Trigger showed no sign of slowing, I didn't know how to slow him, he was running through the bit, and so I chose my place of falling. I let go, fell off, got wadded up, got road rash, grass in my bra, dirt in my drawers, hit neck first, and got my bell rung. That was my first concussion. I laid face down in the dirt and couldn't move my arms or legs, not even my fingers or toes. It was like the hit on the ground knocked me into a system reboot. I don't remember it, but Son and the kid that was living with us said Trigger came back to me and waited nervously, as if worried I wasn't going to be okay. They helped me to the couch, unsaddled him... and the rest of that weekend is a blur. Despite that, some very good things came out of it.

He's my bestest most trusted trail horse now and I am under no illusions. He's not consciously taking care of ME. He's looking out for himself first and I LIKE his heightened sense of self-preservation.

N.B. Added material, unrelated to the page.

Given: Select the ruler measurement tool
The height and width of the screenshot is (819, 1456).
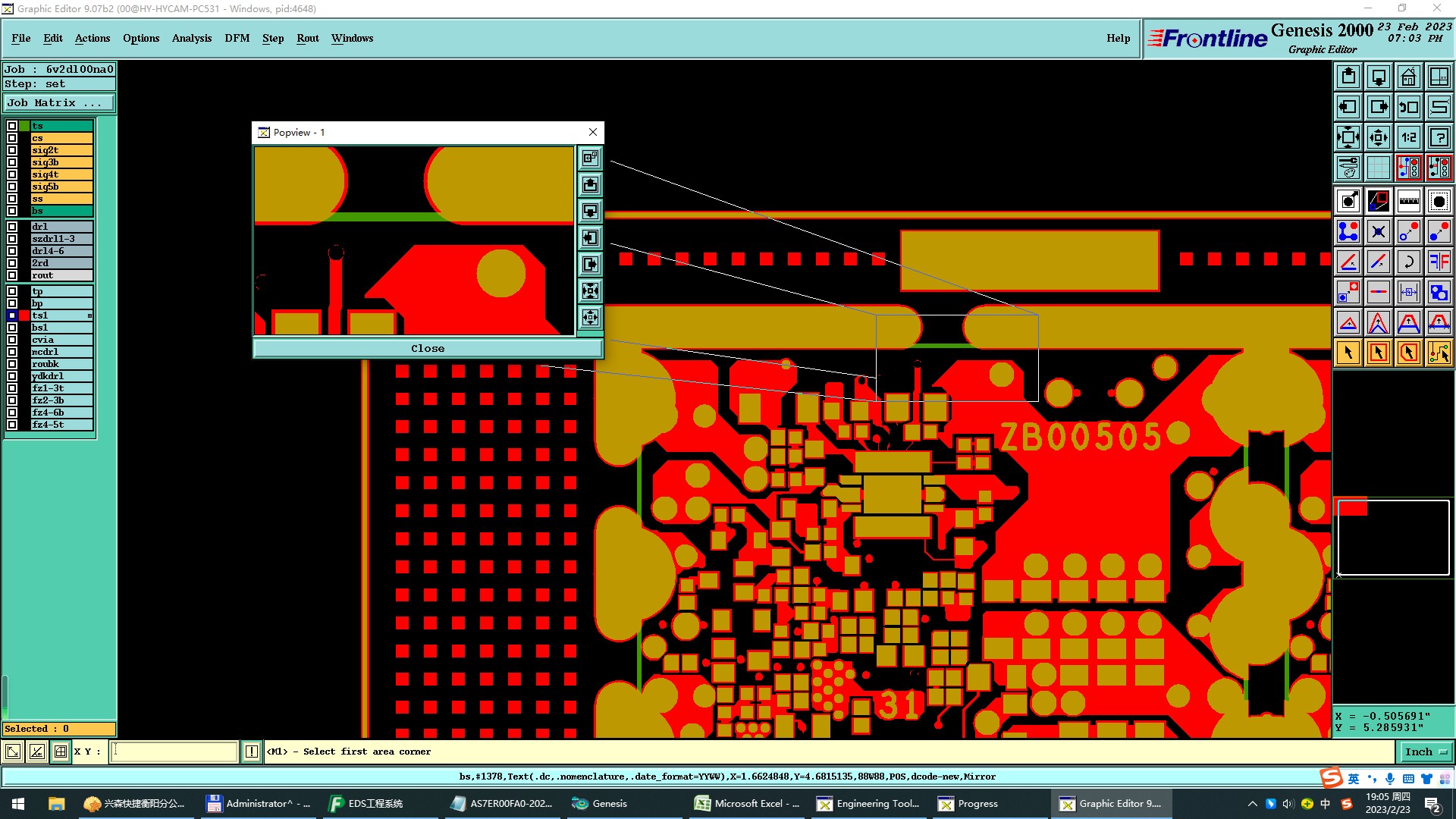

That's why I trust him - I know he won't stupidly put himself in danger (Unlike Leroy, in my next story)

The other time... we rode the McGee Creek wildlife area in Atoka County. I knew it would be rocky. I didn't realize the horses would be contending with basket ball sized boulders lining the steep downhill trails. I had Leroy by then, a tank-built Homer Simpson of a horse - and he was even yellow. Leroy thought he was a bulldozer. He was and still is, a straight-line thinker, and you're screwed if you think he should go around a locust tree, not rake you through it. He thought since he could go under, it didn't matter there was a 5'8" person on his back and he would fight you so hard to go at his pace, through everything, that he would end up throwing himself down.

That ride was above my skill level and he was an idiot and not sure footed at all. It scared me so bad, the kid that lived with us gave me his horse, Gina (who is now our horse) and rode Leroy on down the mountain to the lake. Gina... God love her... will lower her head and literally sniff her way through treacherous footing. Leroy scared me that day because he was going to get us both killed. He listened a little better to L (the kid) than he did to me but even L admitted it was hairy business, riding him the rest of the way down.

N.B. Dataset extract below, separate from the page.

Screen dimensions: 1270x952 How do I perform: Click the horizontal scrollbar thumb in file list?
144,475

Glad I sold him and kept Trigger. Trigger and I have ridden that same trail system and I rarely have a tense moment. When I do, it's because he's slipped on the rocks due to no fault of his own.
 
#34 ·
Probably the scariest time was when I was about 14, riding my appy gelding across an old filled-in gravel quarry we'd cut across many a time before. But this time it had rained and rained, and all that water had turned the fill into gravel soup that looked solid until you were in it. Arod went in and sank up to his shoulders. I threw myself off and floundered to solid ground hoping he could do the same. I think there must have been firmer ground about four feet down, because in a couple minutes he managed to heave himself free. We walked home a couple miles, both of us shaking, covered with gravelly mud to the ears.

It could have been much worse, we were both unhurt and just needed a big rinse off (the saddle was really a mess, I remember). Really scared us both though.